Hi -
On Tue, May 17, 2016 at 03:35:43PM +0100, Allan McAleavy wrote:
> [...]
> Looking at the archive the data is available. I am looking to gather per
> CPU utilisation from the archive.
>
> pminfo -fa 20160517.12.00.0 |grep kernel.percpu.
> [...]
> kernel.percpu.cpu.user
> [...]
OK.
> I can run a test using stress, below shows the mpstat data
> [...]
> 15:16:27 15 0.99 0.00 0.00 0.00 0.00 0.00 0.00
> 0.00 99.01
> [...]
OK.
> And the pmval data
> interval: 1.00 sec
>
> cpu0 cpu1 cpu2 cpu3 cpu4 cpu5 cpu6 cpu7
> cpu8 cpu9 cpu10 cpu11 cpu12 cpu13 cpu14 cpu15
> [...]
> 98.845 98.845 0.000 98.845 98.845 0.000 98.845 0.000
> 98.845 0.000 98.845 97.847 98.845 98.845 98.845 98.845
But how exactly was pmval invoked for that output?
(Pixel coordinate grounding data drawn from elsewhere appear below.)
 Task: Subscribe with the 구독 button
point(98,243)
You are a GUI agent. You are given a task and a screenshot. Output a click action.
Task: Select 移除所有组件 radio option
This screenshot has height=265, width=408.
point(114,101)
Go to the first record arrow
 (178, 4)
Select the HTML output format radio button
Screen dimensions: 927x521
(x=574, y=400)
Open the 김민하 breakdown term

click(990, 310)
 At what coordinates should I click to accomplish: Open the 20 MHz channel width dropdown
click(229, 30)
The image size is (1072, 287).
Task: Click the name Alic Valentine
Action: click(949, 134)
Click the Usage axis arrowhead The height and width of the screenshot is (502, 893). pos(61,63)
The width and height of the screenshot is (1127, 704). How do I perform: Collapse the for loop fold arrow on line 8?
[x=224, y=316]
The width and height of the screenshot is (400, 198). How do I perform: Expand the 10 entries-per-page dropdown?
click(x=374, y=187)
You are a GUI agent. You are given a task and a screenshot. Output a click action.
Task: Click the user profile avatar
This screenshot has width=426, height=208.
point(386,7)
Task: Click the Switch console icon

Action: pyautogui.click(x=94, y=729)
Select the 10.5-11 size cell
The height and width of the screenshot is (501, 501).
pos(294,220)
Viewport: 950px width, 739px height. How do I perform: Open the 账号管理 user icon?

> pmval -f 3 -a 20160517.12.00.0 -S@15:16:21 -T@15:16:27
> kernel.percpu.cpu.user[cpu15]
> units: millisec (converting to time utilization)
> [...]
> cpu15
> [...]
> 15:16:27.000 0.075
OK, that matches what I see here.
But AFAIK, pmval doesn't behave differently based on whether its input
data source is an archive vs. live, in terms of metric value scaling
or computation.
> I had thought that it would be similar to mpstat where we take the say
> cpu.user(cur) - cpu.user(pre) / (sum of all cpu cur) - (sum of all cpu
> prev) * 100.
(No. Such rescaling would be done by another layer of code, perhaps
derived-metrics in libpcp, or a specialized tool such as pmcollectl.)